Comme le ministre adjoint de la défense, Matan Vilnaï en a averti les chefs des communautés autour de Gaza la semaine dernière, du fait des améliorations de l’arsenal palestinien depuis qu’Israël a évacué Gaza il y a deux ans, les Palestiniens mettent maintenant en action des missiles et des roquettes ayant des portées étendues qui placent 130.000 Israéliens sous la menace d’attaques de missiles.
Mercredi dernier, le chef d’Etat Major Général de Tsahal, le Lt. Général Gabi Ashkenazi a fait savoir clairement que si Israël veut assurer la sécurité de ses citoyens, il n’y a qu’une chose à faire. Il doit conquérir Gaza.
Dans un discours à l’Université de Tel Aviv, Ashkenazi a expliqué : « Il est impossible de vaincre une organisation terroriste sans finalement contrôler le territoire. La bonne situation en Judée et Samarie est le résultat de notre contrôle sur la zone et nous ne serons pas en mesure de parvenir à la victoire dans le conflit à Gaza seulement par des tirs et des attaques indirects par voie aérienne ». Sans doute Ashkenazi a-t-il fait cette intervention mercredi matin lors de la réunion du cabinet de sécurité. Mais apparemment, sa proposition n’a pas été suivie.

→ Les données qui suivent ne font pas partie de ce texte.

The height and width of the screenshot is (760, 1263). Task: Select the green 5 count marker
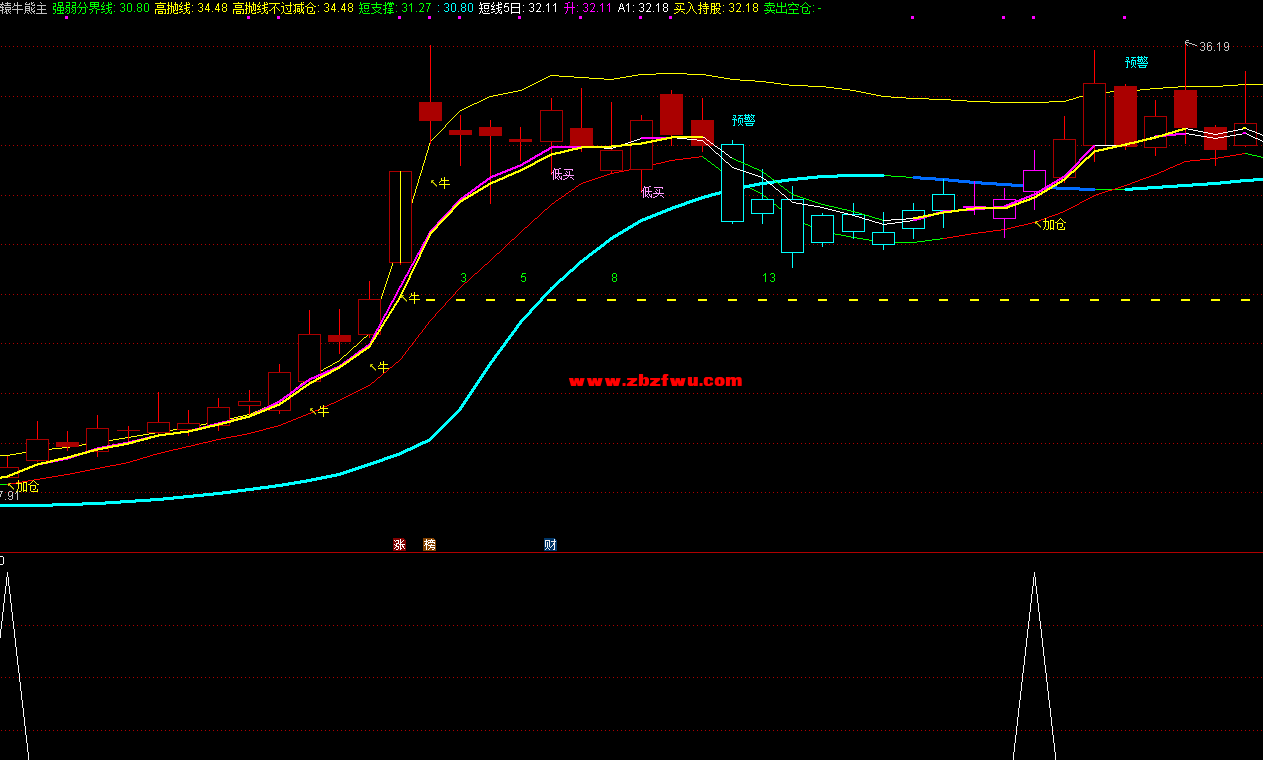(x=523, y=278)
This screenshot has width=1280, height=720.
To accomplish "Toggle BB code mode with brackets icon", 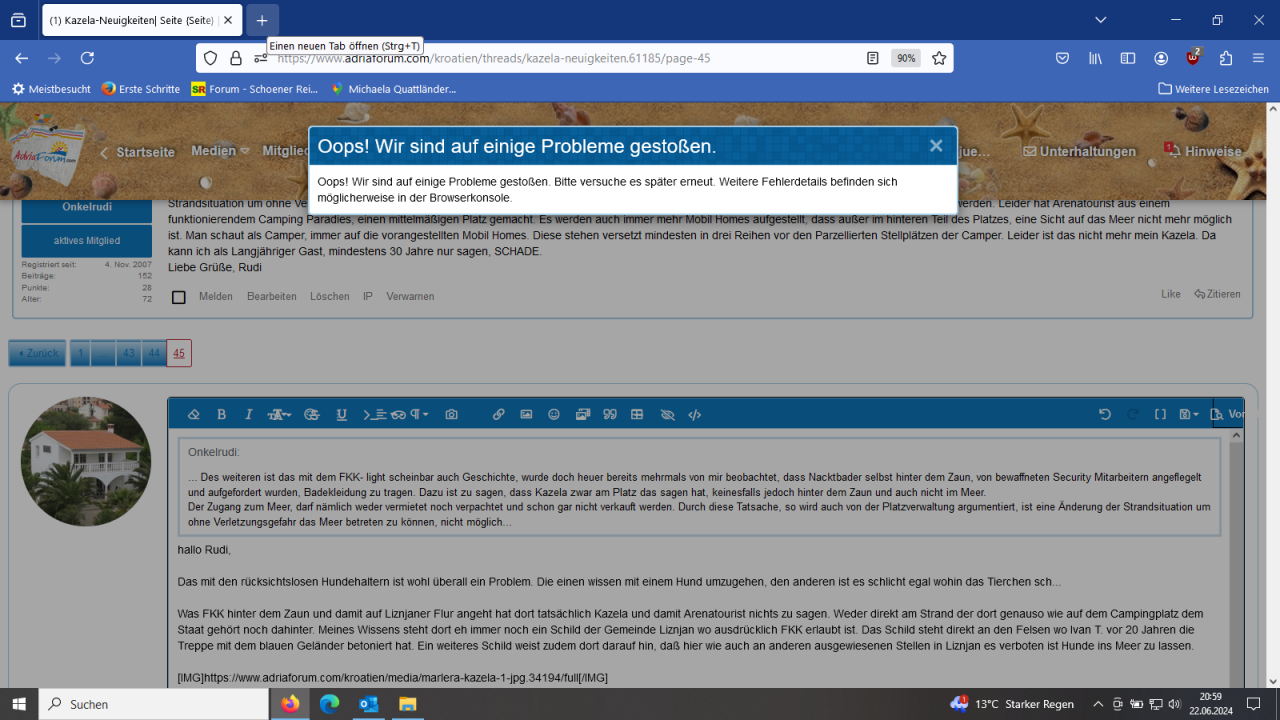I will [1160, 415].
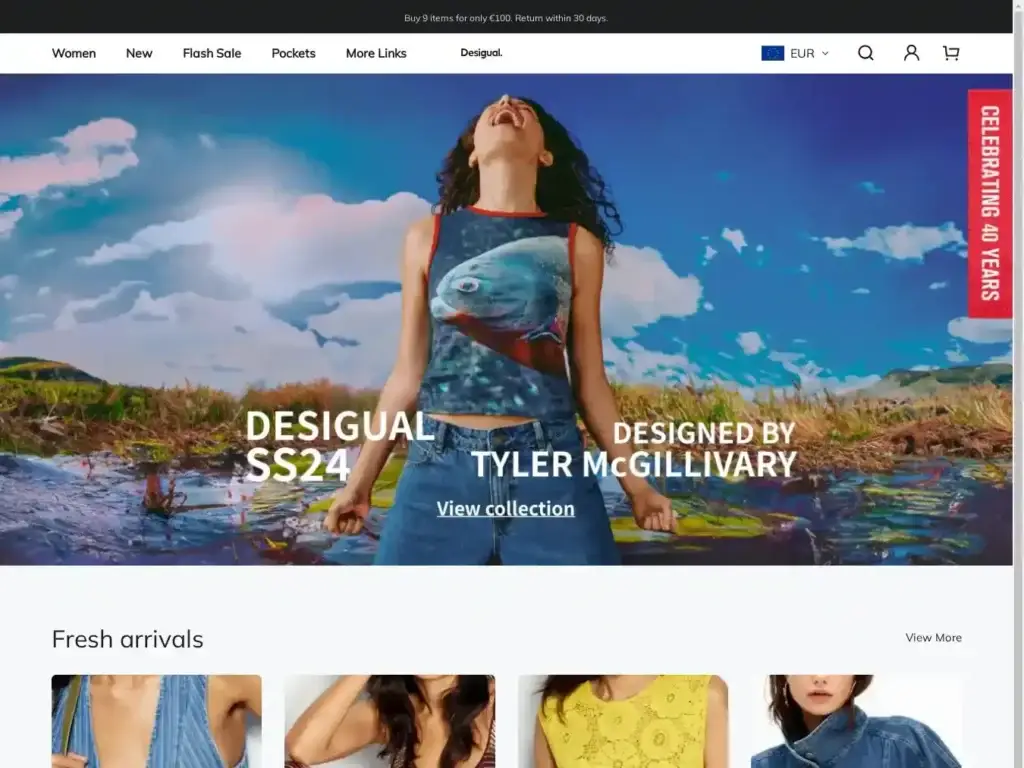The height and width of the screenshot is (768, 1024).
Task: Open the Women menu
Action: (73, 53)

Totalement opposée à Ashkenazi, la ministre des affaires étrangères Tzipi Livni a prévenu ses collègues qu’assurer la sécurité du Sud d’Israël détruirait le processus de paix. Si Israël sécurise le Sud, les Arabes et l’administration Bush en deviendraient vraiment dingues. Et le chef palestinien « modéré »
Mahmoud Abbas tournera le dos au processus de paix pour réunifier ses forces entraînées par les USA avec les forces du Hamas entraînées par les Iraniens. Le message de Livni était clair : le gouvernement doit choisir entre la sécurité et le processus de paix.

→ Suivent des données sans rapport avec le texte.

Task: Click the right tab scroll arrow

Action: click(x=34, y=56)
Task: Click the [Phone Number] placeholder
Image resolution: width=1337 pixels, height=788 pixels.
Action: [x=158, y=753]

Livni l’a emporté. Le processus de paix a gagné contre la sécurité du Sud d’Israël. La préférence du gouvernement Olmert pour le processus contre l’essentiel n’est pas unique. De fait, c’est une affection partagée par des gouvernements du monde libre sur toute la planète. Les fondements philosophiques de cette affection sont pareillement partagés.
Les attaques du 11 septembre 2001 sur les USA ont intensifié un conflit qui mijotait depuis la fin de la Guerre Froide sur la définition de la rationalité. Les deux factions en guerre dans le débat, qui a fait rage à travers le monde libre, peuvent être qualifiées de ratiocinateurs et de rationalistes. Chaque partie a donné sa propre définition de la rationalité, et ces définitions concurrentes ont formé la base des prescriptions politiques des camps concurrents, pour faire face à la menace des terroristes islamistes et à leurs Etats parrains depuis lors.

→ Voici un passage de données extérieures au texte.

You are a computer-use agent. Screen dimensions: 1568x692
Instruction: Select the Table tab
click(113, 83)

Les ratiocinateurs comprennent des politiciens comme Olmert et Livni et la secrétaire d’Etat Condoleezza Rice, et les appareils de sécurité et de stratégie politique comme la CIA, le département d’Etat, le ministère des affaires étrangères et leurs homologues en Europe.
Les ratiocinateurs définissent la rationalité comme la sensibilité à la pression étrangère et la volonté de compromis. Selon cette vue, si votre adversaire veut négocier avec vous, alors il est rationnel. Et puisqu’il est rationnel, il est capable de compromis. Et puisqu’il veut un compromis, il n’est pas vraiment votre ennemi.
L’Estimation du Renseignement National [NIE en anglais, Ndt] de l’ensemble des services de renseignement des USA sur les capacités et les intentions nucléaires de l’Iran est un exemplaire parfait de l’opinion des ratiocinateurs. La NIE, qui affirme que l’Iran a cessé son programme d’armes nucléaires en 2003 suite à la découverte du programme et à l’enquête internationale qui s’est ensuivie, a conclu que « les décisions de Téhéran sont guidées par une approche coûts / bénéfices plutôt que par la ruée vers une arme sans tenir compte des coûts militaires, politiques et économiques ».
Et puisque l’Iran est rationnelle, la NIE recommande que les USA et ses alliés lui fassent une offre qui comprenne « une certaine combinaison de menaces d’intensifier l’enquête internationale et les pressions, et des opportunités pour l’Iran d’obtenir sécurité, prestige, et ses objectifs d’influence régionale par d’autres voies ».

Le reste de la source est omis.